3. Work on that item for as long as you feel like doing so
4. Cross the item off the list, and re-enter it at the end of the list if you haven't finished it
5. Continue going round the same page in the same way. Don't move onto the next page until you complete a pass of the page without any item standing out
6. Move onto the next page and repeat the process
7. If you go to a page and no item stands out for you on your first pass through it, then all the outstanding items on that page are dismissed without re-entering them. (N.B. This does not apply to the final page, on which you are still writing items). Use a highlighter to mark dismissed items.
8. Once you've finished with the final page, re-start at the first page that is still active.

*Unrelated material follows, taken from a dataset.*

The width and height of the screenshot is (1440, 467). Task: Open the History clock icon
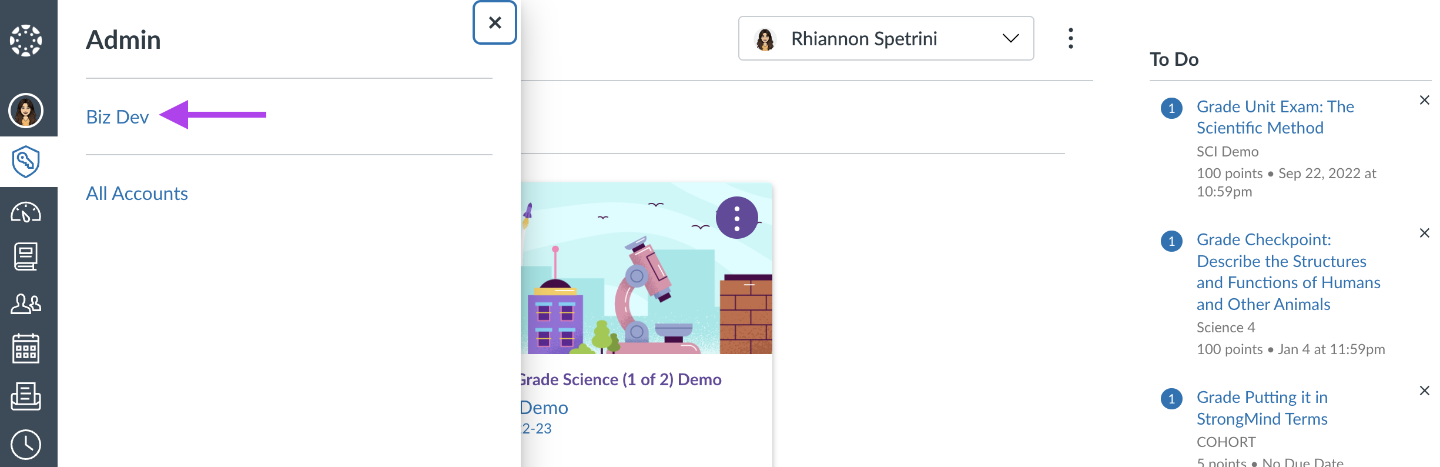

There are additional instructions for the various steps fleshed out more thoroughly on the main Autofocus page, but that stands as the meat of it—a large list that you manually renew each day. If it can be likened to another system, it might be similar to a simplified weekly review from the Getting Things Done system, only on a daily basis. Perusing the user forum for Autofocus you'll find many people sharing the sentiment that Autofocus has helped them get things done for the very reason some have decried it: it's extremely simple, linear, and tangible. For more information about the system, check out the full write up at the link below. Photo by Paul Worthington.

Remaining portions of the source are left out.